Nach Angaben des Mineralölwirtschaftsverbands lehnen laut einer Umfrage unter 1000 Tankstellenkunden immer noch 57 Prozent den Biosprit ab - er enthält zehn Prozent Ethanol aus Getreide und Rüben. Obwohl die Branche damit gerechnet hatte, dass 90 Prozent der Fahrer eines Benziners zum neuen E10 greifen würden, liegt der Anteil erst bei 40 Prozent - die große Mehrheit tankt noch die alten Supersorten.

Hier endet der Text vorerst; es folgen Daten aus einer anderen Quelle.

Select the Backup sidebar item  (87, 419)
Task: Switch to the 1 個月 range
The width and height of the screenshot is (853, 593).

Deshalb mussten Raffinerien ihre E10-Produktion drosseln und an 8000 der 15 000 Tankstellen wird der Kraftstoff vorerst nicht eingeführt.
Verbraucherschützer Billen sagte den „Ruhr-Nachrichten“, es sei skandalös, dass der Vorschlag der Information über das Kraftfahrt-Bundesamt nicht aufgegriffen wurde. Er könne es „keinem Verbraucher verdenken, wenn er um E10 an der Tankstelle einen Bogen macht. Wir benötigen Rechtssicherheit“. Der Verkehrs- und Energieexperte der Verbraucherzentrale, Holger Krawinkel, sagte der dpa mit Blick auf die mauen Ergebnisse, das hätte auch in einer Telefonkonferenz abgehandelt werden können. Für E10 sehe es nun schlecht aus.

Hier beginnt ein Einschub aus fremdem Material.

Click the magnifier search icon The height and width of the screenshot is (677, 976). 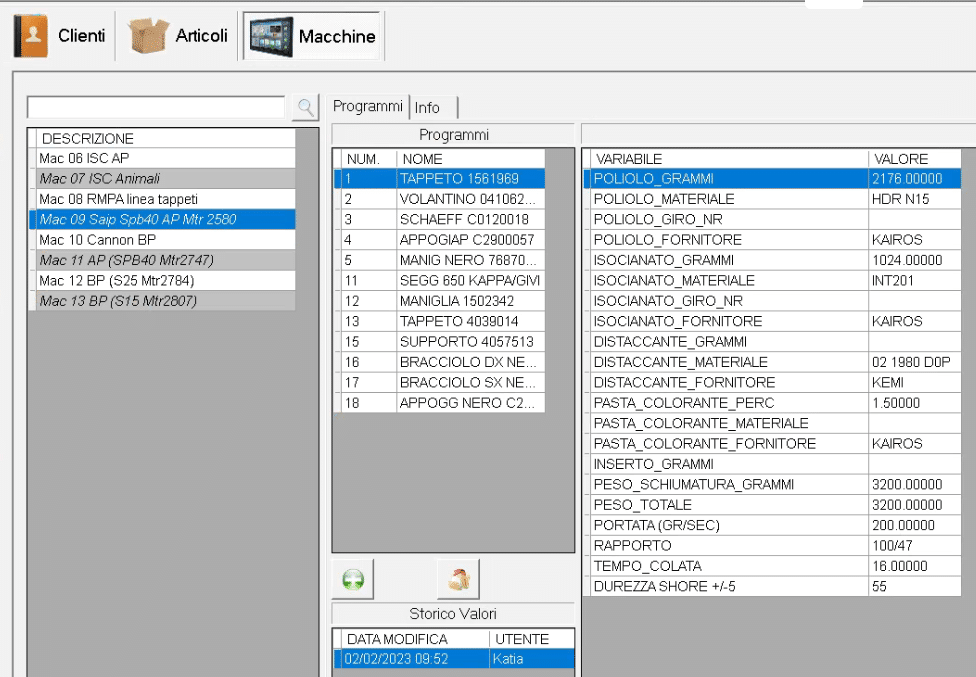click(304, 107)
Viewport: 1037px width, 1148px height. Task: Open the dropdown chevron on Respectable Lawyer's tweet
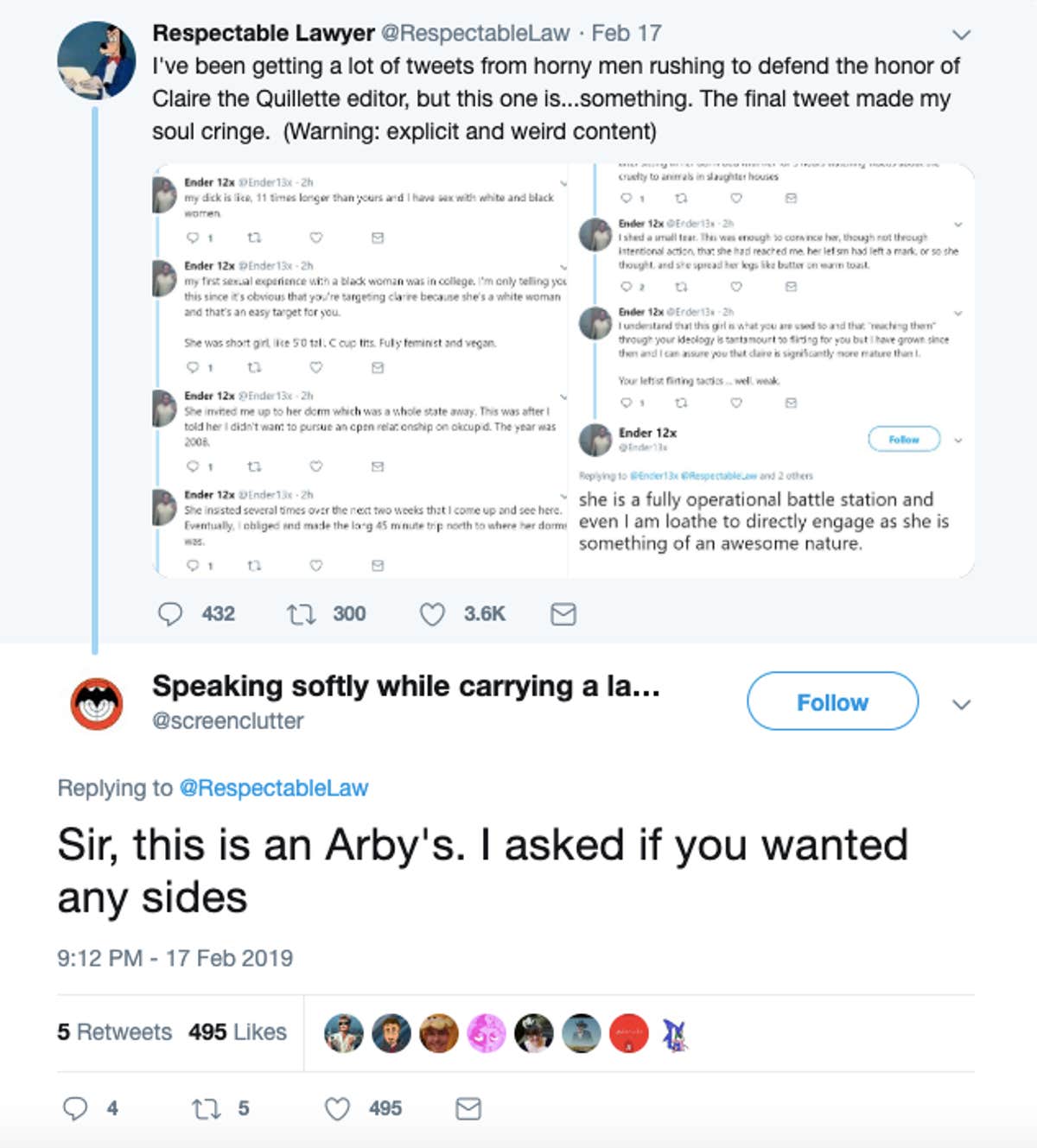[961, 33]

Grünen-Chef Özdemir äußerte grundsätzliche Bedenken: E10 sei die uneffizienteste Weise, den CO2-Ausstoß zu verringern. Auch der Autoverkehr an sich müsse seinen Beitrag zum Klimaschutz leisten: „Dazu gehört ein Tempolimit, Elektromobilität, Hybridfahrzeuge und die Förderung des öffentlichen Verkehrs“, sagte Özdemir.
„Überstürzt, überzogen und nicht ausreichend vorbereitet“ nannte Arbeitgeberpräsident Dieter Hundt die Einführung des E10-Benzins im „Flensburger Tageblatt“. Er verwies darauf, dass die EU für die Einführung des umstrittenen Biosprits mehr Zeit eingeplant habe als die Bundesregierung. Zugleich äußerte Hundt „energiepolitische Zweifel“ an der Einführung des E10-Benzins. Die Bundesregierung erwecke den Eindruck eines „übereifrigen Musterschülers“.